Der Integrationsbeirat muss aufgelöst werden

Kommentar von Siegfried Zagler

Ob Gerhard Schmid in seiner Eigenschaft als CSU-Politiker für sich spricht, für die gesamte Augsburger CSU oder für die mit Edmund Stoiber untergegangenen Verlierer der vor vielen Jahren von der CSU losgetretenen „Leitbild-Debatte“, war gestern Abend auf die Schnelle nicht in Erfahrung zu bringen. Möglicherweise ist Schmids Vorstoß ein Alleingang, der eben als solcher schnellstmöglich kennzeichnet werden sollte.

„Aus Migranten, wenn sie dauernd in Deutschland leben wollen, müssen Deutsche und Europäer auf der Grundlage christlich-abendländischer und demokratisch-aufgeklärter Wertvorstellungen im Grundgesetz werden – daher ist der Weg des Integrationsbeirates falsch und gefährlich für unser Gemeinwesen.“ Das sitzt und ist ein schmerzlicher Schlag ins Gesicht für den städtischen Integrationsbeauftragten Robert Vogl, Geschäftsführer des Integrationsbeirats. Weder von ihm noch Kulturreferent Peter Grab („Ich bin nicht zuständig“) war in den vergangenen Tagen zu vernehmen, wie es mit dem Integrationsbeirat weitergehen soll.

Die offensichtlich verschobene Wahl des aktuellen Integrationsbeirates ist damals von der Stadt nicht angefochten worden. Die politische Instrumentalisierung des Integrationsbeirates ist lange Zeit von der Stadt ignoriert worden. Man hat nicht richtig hingesehen. Als es zum Eklat kam, hat Oberbürgermeister Kurt Gribl reagiert und politische Reden auf einem städtischen Festakt in scharfer Form missbilligt. Der Augsburger Integrationsbeirat war von Beginn an eine Farce.

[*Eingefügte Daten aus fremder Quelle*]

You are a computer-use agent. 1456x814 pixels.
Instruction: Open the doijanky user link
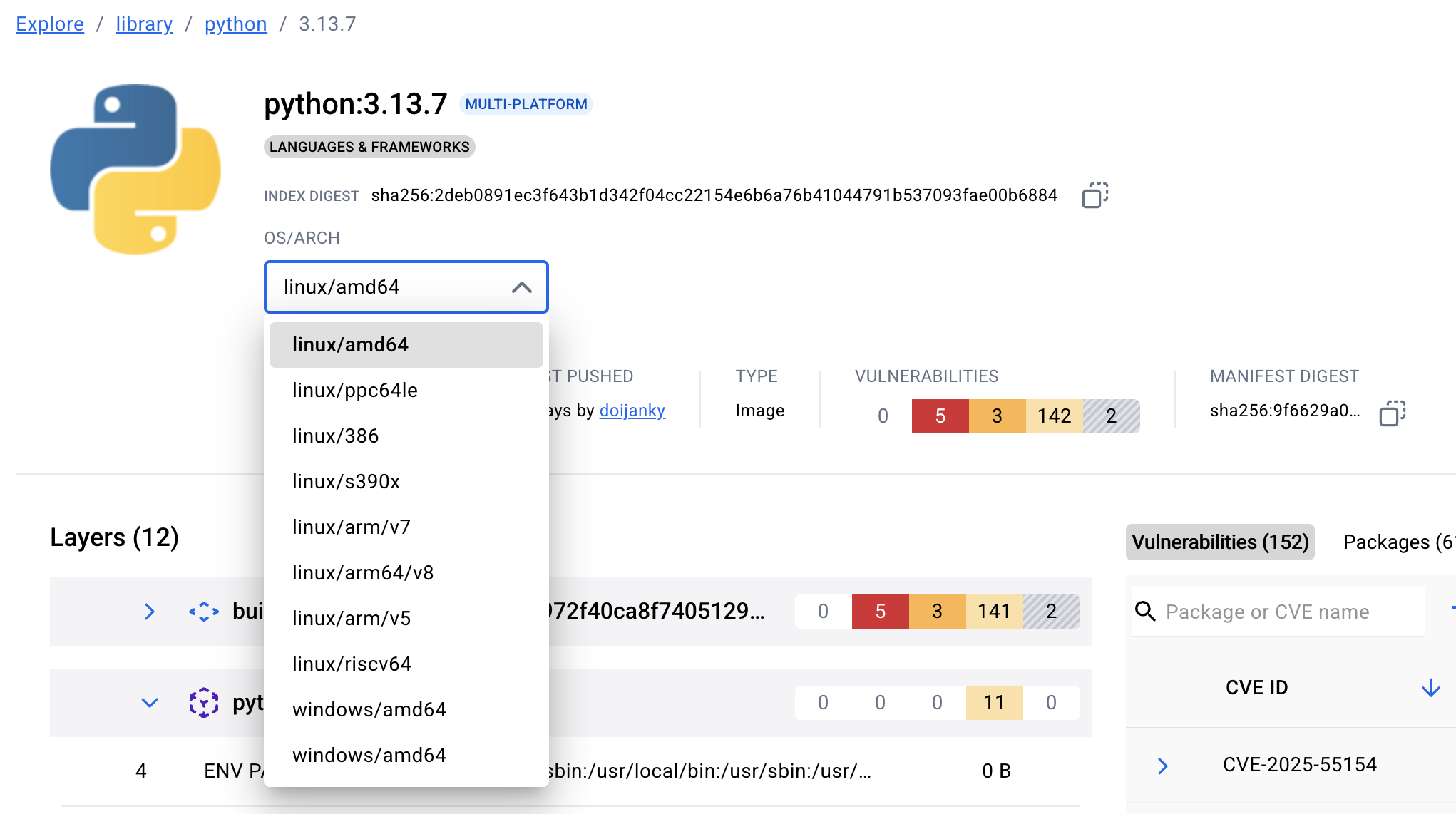tap(632, 411)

Als politisches Gremium hat der Integrationsbeirat gemäß seiner Satzung kaum etwas geleistet und in den zurückliegenden Wochen eindrucksvoll belegt, dass er nicht in der Lage ist, den in Augsburg seit Jahr und Tag relativ friedlich und erfolgreich verlaufenden Prozess der Integration verstärkend zu begleiten. Trotz Integrationsbeirat wird in Augsburg gute Integrationspolitik geleistet. Dieser Satz klingt absurd, trifft aber den Sachverhalt.

Was spricht also dafür, den Integrationsbeirat abzuschaffen? Erstmals nichts. Doch nicht aus den Gründen, die Gerhard Schmid anführt. Integration hat wenig mit Assimilation zu tun und schon gar nichts mit religiös-identischen Weltbildern. In allen europäischen Ländern hat die mit der Migration verbundene Vielkulturalität die Aufnahmegesellschaften stark verändert; in Augsburg zum Besseren! Wer sich ins muffige Augsburg der Achtziger zurück sehnt, hat noch nicht begriffen, das er eine Zeitreise ins Mittelalter antreten müsste.

Am heutigen Donnerstag steht der Beirat auf der Agenda des Stadtrats. Die Satzung soll verändert werden. Besser wäre es, dieses städtisches Gremium aufzulösen, um die Notwendigkeit eines Beirates für Integration mit der notwendigen Distanz auf den Prüfstand stellen zu können.